● INSTRUCTIONS TO FOLLOW: The entries should be given again so that each one matches the original exactly.

RECORDS SHOWN section start

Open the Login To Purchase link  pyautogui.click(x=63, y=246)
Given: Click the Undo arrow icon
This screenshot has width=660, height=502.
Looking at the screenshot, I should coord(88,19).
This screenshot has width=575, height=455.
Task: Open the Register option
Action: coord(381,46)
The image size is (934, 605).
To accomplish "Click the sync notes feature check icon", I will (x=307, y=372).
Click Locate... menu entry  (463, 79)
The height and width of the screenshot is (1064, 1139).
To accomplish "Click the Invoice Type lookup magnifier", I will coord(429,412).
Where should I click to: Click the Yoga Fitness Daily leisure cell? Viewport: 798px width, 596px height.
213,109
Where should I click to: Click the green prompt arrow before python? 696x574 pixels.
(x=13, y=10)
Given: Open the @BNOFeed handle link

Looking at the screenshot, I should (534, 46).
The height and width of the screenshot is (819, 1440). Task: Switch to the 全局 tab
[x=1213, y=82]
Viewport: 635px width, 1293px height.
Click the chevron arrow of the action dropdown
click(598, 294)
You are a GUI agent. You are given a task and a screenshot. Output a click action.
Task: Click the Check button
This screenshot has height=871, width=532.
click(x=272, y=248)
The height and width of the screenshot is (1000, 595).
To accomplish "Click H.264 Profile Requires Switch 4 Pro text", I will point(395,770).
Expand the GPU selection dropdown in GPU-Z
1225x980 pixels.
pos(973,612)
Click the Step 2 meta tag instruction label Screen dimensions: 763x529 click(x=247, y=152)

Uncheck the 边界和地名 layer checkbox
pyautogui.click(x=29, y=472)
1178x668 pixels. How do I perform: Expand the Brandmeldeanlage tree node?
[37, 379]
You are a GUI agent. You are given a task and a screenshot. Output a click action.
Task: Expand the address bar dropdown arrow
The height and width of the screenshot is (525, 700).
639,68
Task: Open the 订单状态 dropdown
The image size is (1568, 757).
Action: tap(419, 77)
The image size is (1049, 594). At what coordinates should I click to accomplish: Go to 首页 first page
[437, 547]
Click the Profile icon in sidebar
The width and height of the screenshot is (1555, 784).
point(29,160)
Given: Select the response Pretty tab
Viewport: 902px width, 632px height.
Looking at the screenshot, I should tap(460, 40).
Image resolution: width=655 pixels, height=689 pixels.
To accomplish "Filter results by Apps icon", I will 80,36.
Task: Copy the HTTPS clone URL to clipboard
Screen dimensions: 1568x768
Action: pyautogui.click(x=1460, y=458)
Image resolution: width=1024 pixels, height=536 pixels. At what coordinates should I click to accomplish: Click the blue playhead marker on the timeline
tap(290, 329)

RECORDS SHOWN section end

● RESPONSE TO THE TASK:
Open the Login To Purchase link  pyautogui.click(x=63, y=246)
Given: Click the Undo arrow icon
This screenshot has width=660, height=502.
Looking at the screenshot, I should coord(88,19).
This screenshot has width=575, height=455.
Task: Open the Register option
Action: coord(381,46)
The image size is (934, 605).
To accomplish "Click the sync notes feature check icon", I will (x=307, y=372).
Click Locate... menu entry  (463, 79)
The height and width of the screenshot is (1064, 1139).
To accomplish "Click the Invoice Type lookup magnifier", I will coord(429,412).
Where should I click to: Click the Yoga Fitness Daily leisure cell? Viewport: 798px width, 596px height.
213,109
Where should I click to: Click the green prompt arrow before python? 696x574 pixels.
(x=13, y=10)
Given: Open the @BNOFeed handle link

Looking at the screenshot, I should (534, 46).
The height and width of the screenshot is (819, 1440). Task: Switch to the 全局 tab
[x=1213, y=82]
Viewport: 635px width, 1293px height.
Click the chevron arrow of the action dropdown
click(598, 294)
You are a GUI agent. You are given a task and a screenshot. Output a click action.
Task: Click the Check button
This screenshot has height=871, width=532.
click(x=272, y=248)
The height and width of the screenshot is (1000, 595).
To accomplish "Click H.264 Profile Requires Switch 4 Pro text", I will point(395,770).
Expand the GPU selection dropdown in GPU-Z
1225x980 pixels.
pos(973,612)
Click the Step 2 meta tag instruction label Screen dimensions: 763x529 click(x=247, y=152)

Uncheck the 边界和地名 layer checkbox
pyautogui.click(x=29, y=472)
1178x668 pixels. How do I perform: Expand the Brandmeldeanlage tree node?
[37, 379]
You are a GUI agent. You are given a task and a screenshot. Output a click action.
Task: Expand the address bar dropdown arrow
The height and width of the screenshot is (525, 700).
639,68
Task: Open the 订单状态 dropdown
The image size is (1568, 757).
Action: tap(419, 77)
The image size is (1049, 594). At what coordinates should I click to accomplish: Go to 首页 first page
[437, 547]
Click the Profile icon in sidebar
The width and height of the screenshot is (1555, 784).
point(29,160)
Given: Select the response Pretty tab
Viewport: 902px width, 632px height.
Looking at the screenshot, I should tap(460, 40).
Image resolution: width=655 pixels, height=689 pixels.
To accomplish "Filter results by Apps icon", I will 80,36.
Task: Copy the HTTPS clone URL to clipboard
Screen dimensions: 1568x768
Action: pyautogui.click(x=1460, y=458)
Image resolution: width=1024 pixels, height=536 pixels. At what coordinates should I click to accomplish: Click the blue playhead marker on the timeline
tap(290, 329)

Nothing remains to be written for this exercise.